WIN! Seventh Circuit Upholds Accused Male’s Due Process, Sex Discrimination Claims. Rules Purdue’s Hearing is a Sham.

Since 2011, more than 480 students accused of sexual misconduct have sued their universities over campus judicial processes they believe were fundamentally unfair and led to erroneous findings of responsibility. However, relatively few of these cases, which often settle in the early stages of litigation, have made it to the federal appellate courts.  Now, in an opinion issued late last week, the Seventh Circuit has ruled that an accused student has plausibly alleged that Purdue University held an unfair proceeding that violated the student’s due process rights. The court also held that the university may have unlawfully discriminated against the plaintiff, suing anonymously as John Doe, on the basis of his sex.

…A former Purdue University student was accused of sexual assault by his ex-girlfriend. Purdue, using procedures that provide little to no ability for accused students to defend themselves, found the male accused student responsible and suspended him for one year. He was expelled from the school’s Navy ROTC program, lost his ROTC scholarship, and was forced to give up his dream of joining the Navy. Doe claimed he was unfairly suspended from both the University and Navy ROTC after he was discriminated against in a sexual assault accusation. The appellate decision lists several flaws inherent in Purdue’s Title IX-deciding process, including the fact that committee members had not prepared for Doe’s panel hearing; a failure to provide Doe a copy of the investigatory report of the alleged assault; and a possible inclination to believe the [alleged] victim’s rendition of events because she is a woman.

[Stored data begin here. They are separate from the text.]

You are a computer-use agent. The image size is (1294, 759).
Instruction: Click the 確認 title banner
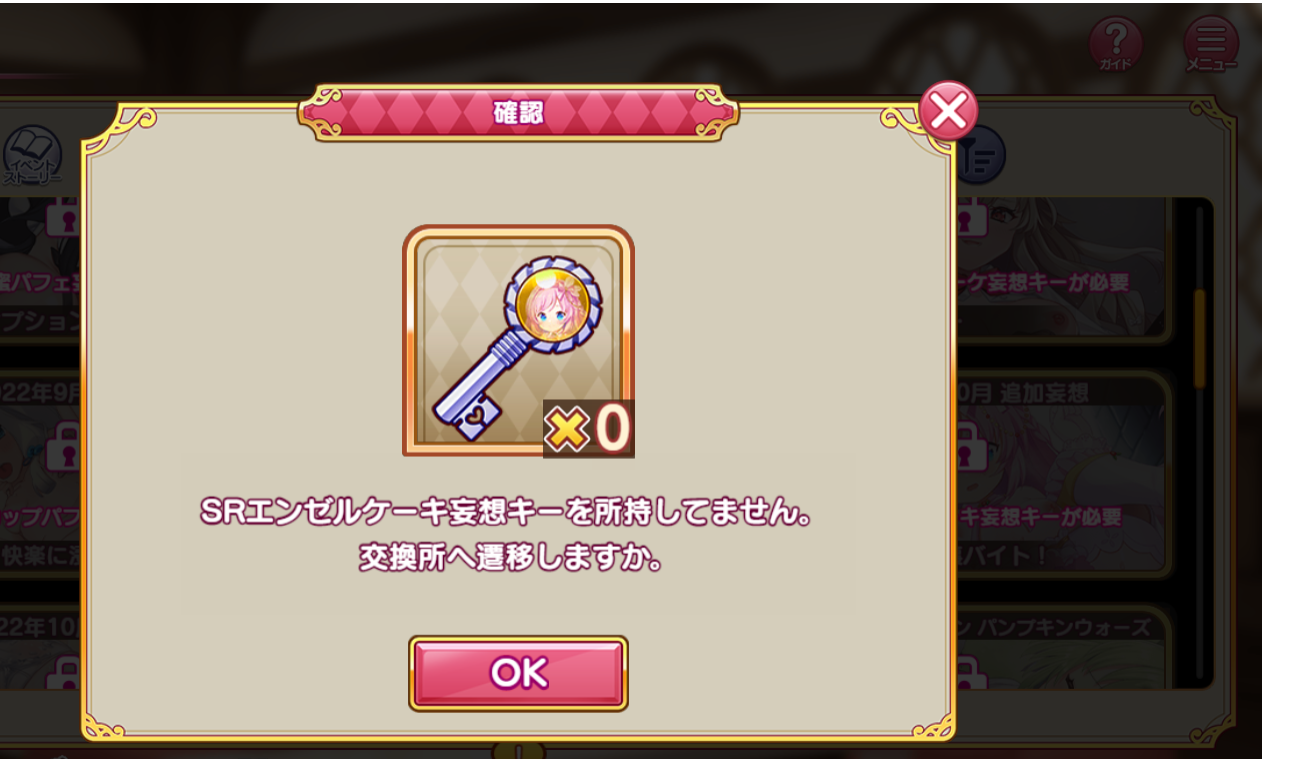[518, 112]
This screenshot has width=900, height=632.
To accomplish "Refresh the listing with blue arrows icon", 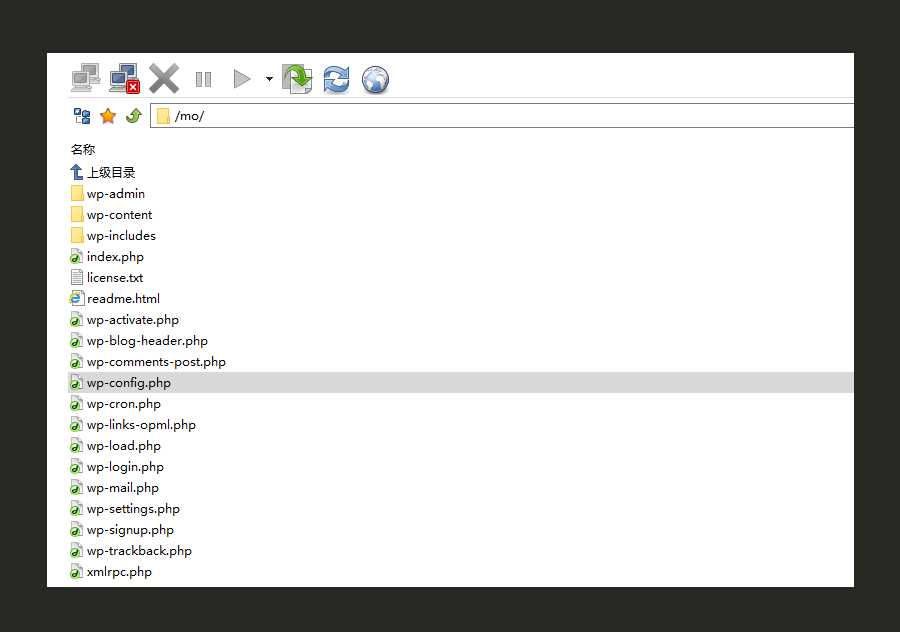I will tap(336, 79).
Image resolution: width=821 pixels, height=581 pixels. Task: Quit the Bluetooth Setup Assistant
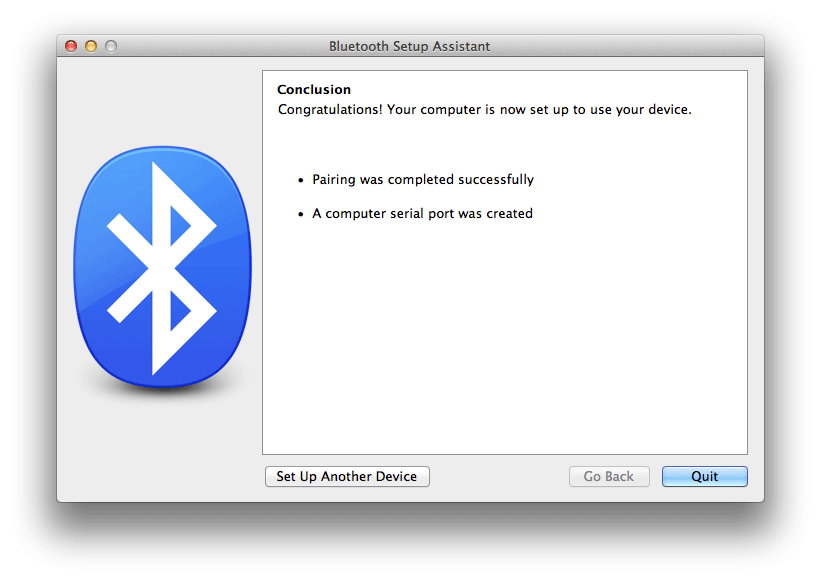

The court ruled that John Doe had adequately alleged that Purdue used unfair procedures that violated his right to due process. For one thing, the court was deeply troubled by the fact that John was not allowed to see the investigative report, finding that “withholding the evidence on which it relied in adjudicating his guilt was itself sufficient to render the process fundamentally unfair.”  The court also found that the hearing was a “sham” because two of the three panelists openly admitted they had not read the investigative report, meaning that “they decided that John was guilty based on the accusation rather than the evidence,” and because they had deemed Jane more credible than John without ever speaking with her or even receiving a statement she had written herself. This lack of a meaningful credibility assessment was “all the more troubling because John identified specific impeachment evidence,” such as the fact that Jane may have been angry with him for reporting her suicide attempt.

The court allowed John’s due process claim to proceed based on his request for an injunction “ordering university officials to expunge the finding of guilt from his disciplinary record,” and ordered the lower court to address that claim on remand.